Real (not reel) deep impacts: Sandia scientists predict what an asteroid strike would look like, really
Using virtual reality techniques, decades of experience in shock physics, advanced computer programs, and the world's fastest computer, the scientists have completed in recent weeks one of the largest hypervelocity impact physics calculations ever performed.
In the latest computing scenario, an asteroid 1.4 kilometers in diameter strikes the Atlantic Ocean 25 miles south of Brooklyn, N.Y. To model the event the scientists broke up a 120-square-mile space that roughly approximates the New York City metropolitan area, the air above, and the water and earth below, into 100 million separate cubes, or grids. Sandia's teraflops supercomputer then calculated what happened inside each cube as the asteroid splashed down. The cubes were reassembled to produce a three-dimensional moving picture of the collision. The teraflops, currently the world's fastest computer, performs more than one trillion mathematical operations per second.
The simulation is no video game; the calculations take into account the real-world laws of physics governing time, temperature, pressure, gravity, the densities of water and earth, and hundreds of other considerations to create an accurate prediction. What's more, the resulting computer simulation can be explored using interactive virtual reality techniques. For instance, scientists can "fly through" the 3-D movie to get a better idea of what's happening on Coney Island if they want.
The simulations in Quick Time format, other illustrations, and links to information about other Sandia comet modeling work are available at http://sherpa.sandia.gov/asteroid/ and http://www.cs.sandia.gov/projects/comet.html
The work supports Sandia's Department of Energy mission to use the world's highest-performance computers to develop computer codes that can one day model the extremely complex physics that occur during a nuclear weapon blast. In the absence of real-world nuclear testing, DOE and the weapons labs are developing continually more powerful supercomputers and computer codes to simulate the complex 3-D physics involved in nuclear-weapon performance and to accurately predict the degradation of nuclear weapon components as they age in the stockpile. Simulating comet impacts provides an opportunity to test and improve the codes.

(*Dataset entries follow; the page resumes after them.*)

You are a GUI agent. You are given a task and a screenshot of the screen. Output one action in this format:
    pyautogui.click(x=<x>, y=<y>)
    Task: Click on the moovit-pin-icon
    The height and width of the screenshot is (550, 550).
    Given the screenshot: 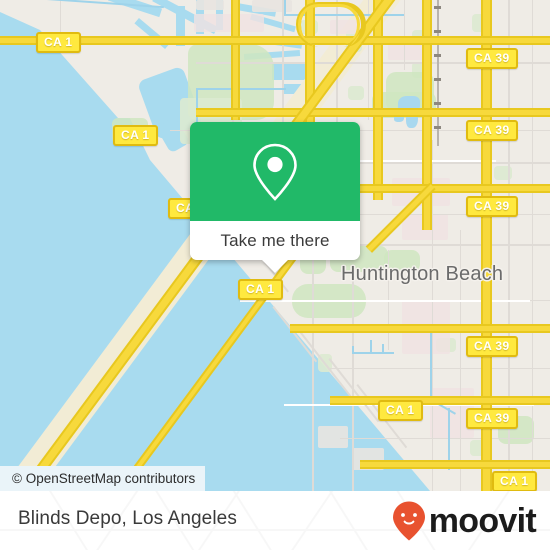 What is the action you would take?
    pyautogui.click(x=408, y=521)
     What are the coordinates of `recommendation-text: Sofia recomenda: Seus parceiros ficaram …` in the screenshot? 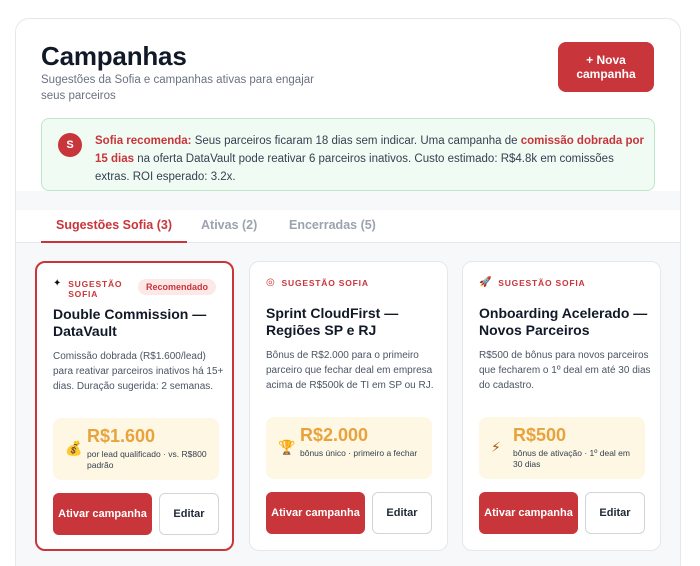 It's located at (370, 159).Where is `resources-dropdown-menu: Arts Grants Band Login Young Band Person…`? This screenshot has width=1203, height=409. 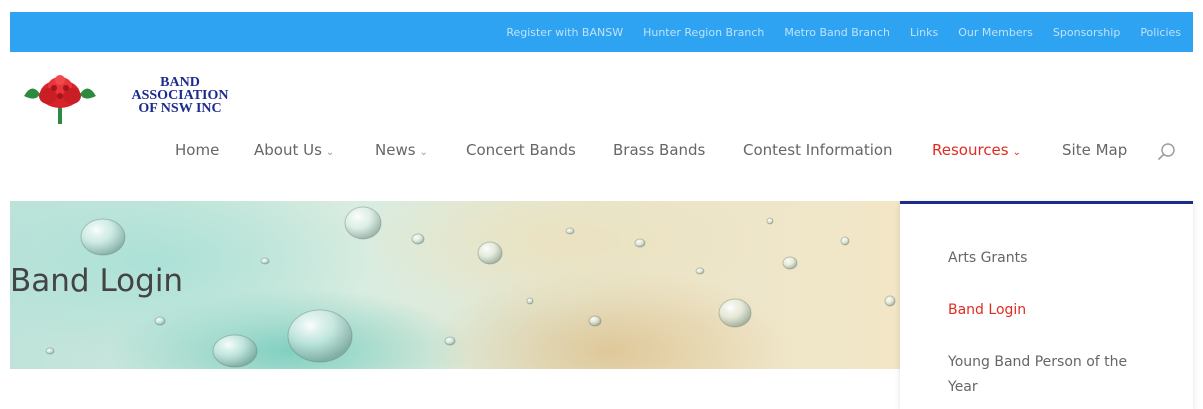 resources-dropdown-menu: Arts Grants Band Login Young Band Person… is located at coordinates (1046, 305).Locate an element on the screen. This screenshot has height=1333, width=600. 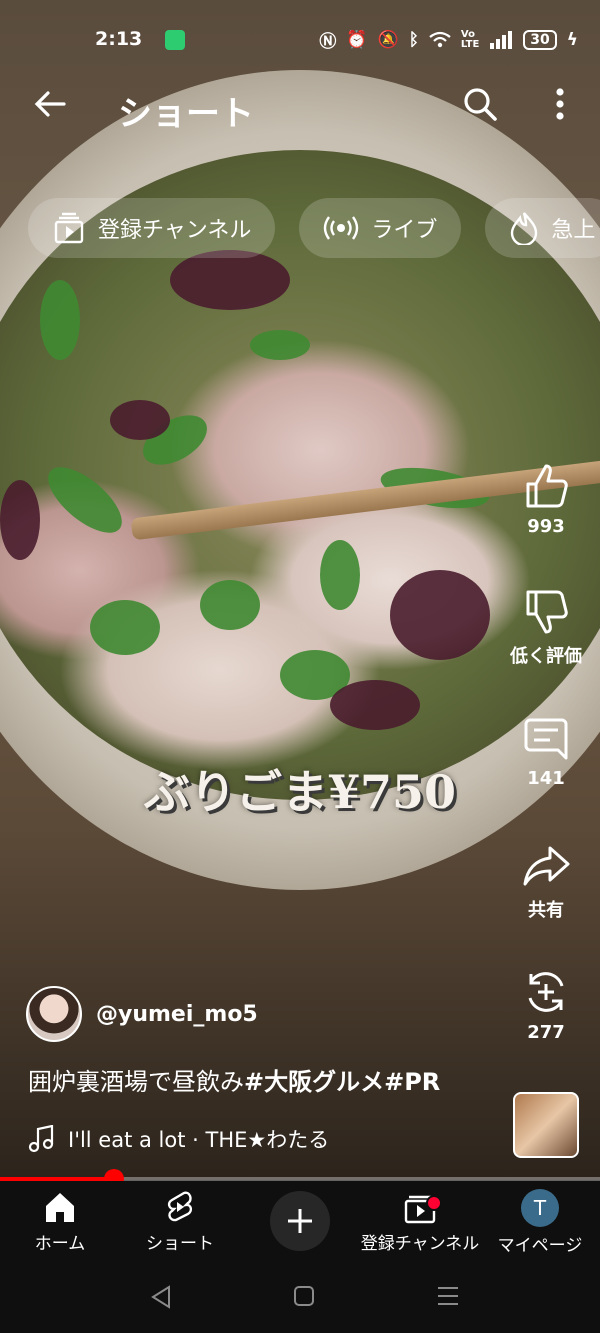
notification-dot is located at coordinates (434, 1203).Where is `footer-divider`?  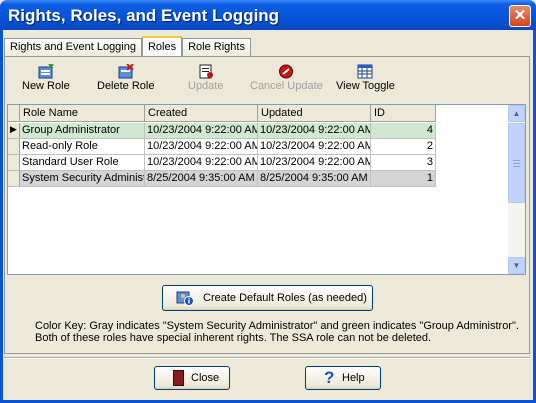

So what would happen during such an impact, really? According to the simulation, the impact would vaporize the asteroid, deform the ocean floor, and eject hundreds of cubic miles of superheated water vapor, melted rock, and other debris into the upper atmosphere and back into space. Much of the debris would then rain down over the world for the next several hours and also form a high global cloud, says David Crawford of Sandia's Computational Physics and Mechanics Department. The shock wave from the impact would level much of the New England region. The heat would incinerate cities and forests there instantaneously. The global cloud would then lower temperatures worldwide, and a global snowstorm likely would ensue and last several days to several weeks, initiating a "nuclear winter" that would create more hardships for earth's inhabitants.
An impact of this magnitude can be expected to occur on Earth about once every 300,000 years and approximates what scientists consider to be the "global catastrophe threshold," he says.
So how close is Spielberg's interpretation of the event to the teraflops' virtual predictions?
"The movie makers didn't have the benefit of the world's fastest computer, but they produced superior visuals that appear remarkably realistic," says Arthurine Breckenridge of Sandia's Computer Architectures Department.
In the movie preview, the comet strikes at an angle and raises a symmetrical steam cloud, she says, which probably wouldn't happen. "We now know that the vapor cloud produced by an impact is initially asymmetric, sending more material in the direction of the ricochet." The movie does realistically depict a tsunami that would surely follow an ocean impact, she says.
Spielberg's Deep Impact opens this Friday, May 8. Another movie, Armageddon, which depicts an asteroid "the size of Texas" threatening to strike Earth, opens July 1.
An experiment you would never want to do
In the most recent 100-million-cell calculation, the teraflops used 8,192 of its 9,000 processors. The entire calculation lasted 18 hours. Sandia has done similar calculations on its high performance computers, including a 54-million-cell simulation of a comet striking the ocean. In 1994, Crawford and Sandia scientist Mark Boslough accurately simulated what would happen when Comet Shoemaker-Levy 9 plunged into Jupiter's atmosphere. Months later, the world's astronomers watched the Sandia-predicted event unfold in real life through the Hubble space telescope.
"A lot of major breakthroughs in science are going to come from these kinds of calculations," Boslough says. He notes that the impact simulations are something that can't be done any other way. "It's almost like doing an experiment -- one you could never do. One you would never want to do."
Sandia's teraflops computer is a joint development of DOE, Sandia, and Intel. It represents the initial goal of DOE's Accelerated Strategic Computing Initiative, a ten-year program designed to move nuclear weapons design and maintenance from a test-based to simulation-based engineering approach.
Sandia is a multiprogram Department of Energy laboratory operated by Lockheed Martin Corp. With main facilities in Albuquerque, N.M., and Livermore, Calif., Sandia has research and development programs contributing to national defense, energy and environmental technologies, and economic competitiveness.